• Directions for this task: Print the records exactly. Miss nothing.

Extracted data entries
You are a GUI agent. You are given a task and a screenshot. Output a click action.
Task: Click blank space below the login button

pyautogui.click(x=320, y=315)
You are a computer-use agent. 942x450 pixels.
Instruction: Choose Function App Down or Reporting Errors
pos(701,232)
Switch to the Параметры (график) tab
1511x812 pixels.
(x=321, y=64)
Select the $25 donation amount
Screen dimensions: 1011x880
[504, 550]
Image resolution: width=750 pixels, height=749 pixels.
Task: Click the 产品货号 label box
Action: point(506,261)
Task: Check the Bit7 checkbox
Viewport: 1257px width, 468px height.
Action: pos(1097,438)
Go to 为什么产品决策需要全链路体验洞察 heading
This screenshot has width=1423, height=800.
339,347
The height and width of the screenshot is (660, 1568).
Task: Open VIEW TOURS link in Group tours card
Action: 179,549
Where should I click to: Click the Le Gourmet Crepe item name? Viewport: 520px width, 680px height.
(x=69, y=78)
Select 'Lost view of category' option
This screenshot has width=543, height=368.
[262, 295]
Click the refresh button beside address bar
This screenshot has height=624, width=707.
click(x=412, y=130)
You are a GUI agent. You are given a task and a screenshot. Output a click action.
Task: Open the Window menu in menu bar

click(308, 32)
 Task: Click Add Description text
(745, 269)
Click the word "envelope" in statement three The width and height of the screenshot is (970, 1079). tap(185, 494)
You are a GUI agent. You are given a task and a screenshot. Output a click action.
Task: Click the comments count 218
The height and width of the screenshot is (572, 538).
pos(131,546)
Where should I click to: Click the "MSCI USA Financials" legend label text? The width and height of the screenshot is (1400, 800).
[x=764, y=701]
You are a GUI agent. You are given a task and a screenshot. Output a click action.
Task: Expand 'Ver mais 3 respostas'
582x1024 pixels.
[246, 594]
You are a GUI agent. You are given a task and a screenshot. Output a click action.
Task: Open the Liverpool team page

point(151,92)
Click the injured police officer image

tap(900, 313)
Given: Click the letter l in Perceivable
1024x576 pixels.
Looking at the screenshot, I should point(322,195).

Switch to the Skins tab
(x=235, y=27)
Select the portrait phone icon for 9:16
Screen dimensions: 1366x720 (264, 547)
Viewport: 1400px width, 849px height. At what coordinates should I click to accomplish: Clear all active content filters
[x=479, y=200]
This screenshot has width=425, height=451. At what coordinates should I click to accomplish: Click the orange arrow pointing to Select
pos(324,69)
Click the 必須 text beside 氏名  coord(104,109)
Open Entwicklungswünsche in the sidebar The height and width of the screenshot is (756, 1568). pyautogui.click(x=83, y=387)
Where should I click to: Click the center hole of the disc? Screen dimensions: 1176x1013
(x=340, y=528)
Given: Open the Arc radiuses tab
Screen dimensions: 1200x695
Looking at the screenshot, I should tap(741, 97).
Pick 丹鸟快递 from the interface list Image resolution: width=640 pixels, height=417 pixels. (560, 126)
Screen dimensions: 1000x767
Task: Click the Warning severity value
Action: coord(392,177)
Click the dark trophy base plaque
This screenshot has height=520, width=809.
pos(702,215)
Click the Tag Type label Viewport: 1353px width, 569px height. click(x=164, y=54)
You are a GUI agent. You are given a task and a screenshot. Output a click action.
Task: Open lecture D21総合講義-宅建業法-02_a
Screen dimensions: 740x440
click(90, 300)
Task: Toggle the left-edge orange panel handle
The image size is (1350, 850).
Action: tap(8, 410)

• Exercise answer:
You are a GUI agent. You are given a task and a screenshot. Output a click action.
Task: Click blank space below the login button

pyautogui.click(x=320, y=315)
You are a computer-use agent. 942x450 pixels.
Instruction: Choose Function App Down or Reporting Errors
pos(701,232)
Switch to the Параметры (график) tab
1511x812 pixels.
(x=321, y=64)
Select the $25 donation amount
Screen dimensions: 1011x880
[504, 550]
Image resolution: width=750 pixels, height=749 pixels.
Task: Click the 产品货号 label box
Action: point(506,261)
Task: Check the Bit7 checkbox
Viewport: 1257px width, 468px height.
Action: pos(1097,438)
Go to 为什么产品决策需要全链路体验洞察 heading
This screenshot has width=1423, height=800.
339,347
The height and width of the screenshot is (660, 1568).
Task: Open VIEW TOURS link in Group tours card
Action: 179,549
Where should I click to: Click the Le Gourmet Crepe item name? Viewport: 520px width, 680px height.
(x=69, y=78)
Select 'Lost view of category' option
This screenshot has width=543, height=368.
[262, 295]
Click the refresh button beside address bar
This screenshot has height=624, width=707.
click(x=412, y=130)
You are a GUI agent. You are given a task and a screenshot. Output a click action.
Task: Open the Window menu in menu bar

click(308, 32)
 Task: Click Add Description text
(745, 269)
Click the word "envelope" in statement three The width and height of the screenshot is (970, 1079). tap(185, 494)
You are a GUI agent. You are given a task and a screenshot. Output a click action.
Task: Click the comments count 218
The height and width of the screenshot is (572, 538).
pos(131,546)
Where should I click to: Click the "MSCI USA Financials" legend label text? The width and height of the screenshot is (1400, 800).
[x=764, y=701]
You are a GUI agent. You are given a task and a screenshot. Output a click action.
Task: Expand 'Ver mais 3 respostas'
582x1024 pixels.
[246, 594]
You are a GUI agent. You are given a task and a screenshot. Output a click action.
Task: Open the Liverpool team page

point(151,92)
Click the injured police officer image

tap(900, 313)
Given: Click the letter l in Perceivable
1024x576 pixels.
Looking at the screenshot, I should point(322,195).

Switch to the Skins tab
(x=235, y=27)
Select the portrait phone icon for 9:16
Screen dimensions: 1366x720 (264, 547)
Viewport: 1400px width, 849px height. At what coordinates should I click to accomplish: Clear all active content filters
[x=479, y=200]
This screenshot has width=425, height=451. At what coordinates should I click to accomplish: Click the orange arrow pointing to Select
pos(324,69)
Click the 必須 text beside 氏名  coord(104,109)
Open Entwicklungswünsche in the sidebar The height and width of the screenshot is (756, 1568). pyautogui.click(x=83, y=387)
Where should I click to: Click the center hole of the disc? Screen dimensions: 1176x1013
(x=340, y=528)
Given: Open the Arc radiuses tab
Screen dimensions: 1200x695
Looking at the screenshot, I should tap(741, 97).
Pick 丹鸟快递 from the interface list Image resolution: width=640 pixels, height=417 pixels. (560, 126)
Screen dimensions: 1000x767
Task: Click the Warning severity value
Action: coord(392,177)
Click the dark trophy base plaque
This screenshot has height=520, width=809.
pos(702,215)
Click the Tag Type label Viewport: 1353px width, 569px height. click(x=164, y=54)
You are a GUI agent. You are given a task and a screenshot. Output a click action.
Task: Open lecture D21総合講義-宅建業法-02_a
Screen dimensions: 740x440
click(90, 300)
Task: Toggle the left-edge orange panel handle
The image size is (1350, 850).
Action: tap(8, 410)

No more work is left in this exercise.